Assignment
Reproduce all entries word for word.

Input for this task
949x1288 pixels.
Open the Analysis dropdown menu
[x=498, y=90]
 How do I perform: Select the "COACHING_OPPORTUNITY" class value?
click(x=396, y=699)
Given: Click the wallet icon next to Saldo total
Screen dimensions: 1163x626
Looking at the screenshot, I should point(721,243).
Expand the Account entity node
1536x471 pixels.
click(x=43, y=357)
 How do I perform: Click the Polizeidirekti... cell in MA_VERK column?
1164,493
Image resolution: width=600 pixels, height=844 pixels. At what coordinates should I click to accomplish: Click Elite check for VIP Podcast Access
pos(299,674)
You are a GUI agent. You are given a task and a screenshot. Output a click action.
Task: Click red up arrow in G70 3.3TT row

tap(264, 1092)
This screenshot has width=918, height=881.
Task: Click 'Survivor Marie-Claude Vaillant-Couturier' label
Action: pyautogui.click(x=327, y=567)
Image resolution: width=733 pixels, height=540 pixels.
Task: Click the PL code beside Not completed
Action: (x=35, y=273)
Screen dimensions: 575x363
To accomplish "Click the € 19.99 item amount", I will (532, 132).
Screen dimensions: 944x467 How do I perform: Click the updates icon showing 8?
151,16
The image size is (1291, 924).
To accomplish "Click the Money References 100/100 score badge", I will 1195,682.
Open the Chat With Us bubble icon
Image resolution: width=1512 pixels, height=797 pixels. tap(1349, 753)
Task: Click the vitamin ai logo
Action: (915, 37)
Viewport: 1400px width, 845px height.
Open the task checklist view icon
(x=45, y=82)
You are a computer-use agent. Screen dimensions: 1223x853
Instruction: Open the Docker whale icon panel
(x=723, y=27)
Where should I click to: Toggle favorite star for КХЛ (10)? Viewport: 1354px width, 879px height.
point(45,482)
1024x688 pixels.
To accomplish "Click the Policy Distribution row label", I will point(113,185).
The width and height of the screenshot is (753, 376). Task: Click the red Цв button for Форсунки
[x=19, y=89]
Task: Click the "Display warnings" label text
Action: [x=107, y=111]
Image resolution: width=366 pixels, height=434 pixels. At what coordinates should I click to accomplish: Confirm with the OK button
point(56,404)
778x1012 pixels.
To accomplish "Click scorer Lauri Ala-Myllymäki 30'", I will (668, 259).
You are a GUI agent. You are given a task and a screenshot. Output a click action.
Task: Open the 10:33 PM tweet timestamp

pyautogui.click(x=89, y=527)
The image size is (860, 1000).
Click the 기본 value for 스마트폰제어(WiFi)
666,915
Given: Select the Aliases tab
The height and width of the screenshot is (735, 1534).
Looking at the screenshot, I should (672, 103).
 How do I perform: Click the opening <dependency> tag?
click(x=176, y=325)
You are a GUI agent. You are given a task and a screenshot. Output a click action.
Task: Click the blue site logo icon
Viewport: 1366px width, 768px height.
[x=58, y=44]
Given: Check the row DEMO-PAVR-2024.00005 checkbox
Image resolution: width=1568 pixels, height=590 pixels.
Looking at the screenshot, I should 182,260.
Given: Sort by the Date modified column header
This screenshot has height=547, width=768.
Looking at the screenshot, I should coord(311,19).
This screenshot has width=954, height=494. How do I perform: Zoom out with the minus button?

The answer
949x1288 pixels.
Open the Analysis dropdown menu
[x=498, y=90]
 How do I perform: Select the "COACHING_OPPORTUNITY" class value?
click(x=396, y=699)
Given: Click the wallet icon next to Saldo total
Screen dimensions: 1163x626
Looking at the screenshot, I should point(721,243).
Expand the Account entity node
1536x471 pixels.
click(x=43, y=357)
 How do I perform: Click the Polizeidirekti... cell in MA_VERK column?
1164,493
Image resolution: width=600 pixels, height=844 pixels. At what coordinates should I click to accomplish: Click Elite check for VIP Podcast Access
pos(299,674)
You are a GUI agent. You are given a task and a screenshot. Output a click action.
Task: Click red up arrow in G70 3.3TT row

tap(264, 1092)
This screenshot has width=918, height=881.
Task: Click 'Survivor Marie-Claude Vaillant-Couturier' label
Action: pyautogui.click(x=327, y=567)
Image resolution: width=733 pixels, height=540 pixels.
Task: Click the PL code beside Not completed
Action: (x=35, y=273)
Screen dimensions: 575x363
To accomplish "Click the € 19.99 item amount", I will (532, 132).
Screen dimensions: 944x467 How do I perform: Click the updates icon showing 8?
151,16
The image size is (1291, 924).
To accomplish "Click the Money References 100/100 score badge", I will 1195,682.
Open the Chat With Us bubble icon
Image resolution: width=1512 pixels, height=797 pixels. tap(1349, 753)
Task: Click the vitamin ai logo
Action: (915, 37)
Viewport: 1400px width, 845px height.
Open the task checklist view icon
(x=45, y=82)
You are a computer-use agent. Screen dimensions: 1223x853
Instruction: Open the Docker whale icon panel
(x=723, y=27)
Where should I click to: Toggle favorite star for КХЛ (10)? Viewport: 1354px width, 879px height.
point(45,482)
1024x688 pixels.
To accomplish "Click the Policy Distribution row label", I will point(113,185).
The width and height of the screenshot is (753, 376). Task: Click the red Цв button for Форсунки
[x=19, y=89]
Task: Click the "Display warnings" label text
Action: [x=107, y=111]
Image resolution: width=366 pixels, height=434 pixels. At what coordinates should I click to accomplish: Confirm with the OK button
point(56,404)
778x1012 pixels.
To accomplish "Click scorer Lauri Ala-Myllymäki 30'", I will (668, 259).
You are a GUI agent. You are given a task and a screenshot. Output a click action.
Task: Open the 10:33 PM tweet timestamp

pyautogui.click(x=89, y=527)
The image size is (860, 1000).
Click the 기본 value for 스마트폰제어(WiFi)
666,915
Given: Select the Aliases tab
The height and width of the screenshot is (735, 1534).
Looking at the screenshot, I should (672, 103).
 How do I perform: Click the opening <dependency> tag?
click(x=176, y=325)
You are a GUI agent. You are given a task and a screenshot. Output a click action.
Task: Click the blue site logo icon
Viewport: 1366px width, 768px height.
[x=58, y=44]
Given: Check the row DEMO-PAVR-2024.00005 checkbox
Image resolution: width=1568 pixels, height=590 pixels.
Looking at the screenshot, I should 182,260.
Given: Sort by the Date modified column header
This screenshot has height=547, width=768.
Looking at the screenshot, I should coord(311,19).
This screenshot has width=954, height=494. How do I perform: Zoom out with the minus button?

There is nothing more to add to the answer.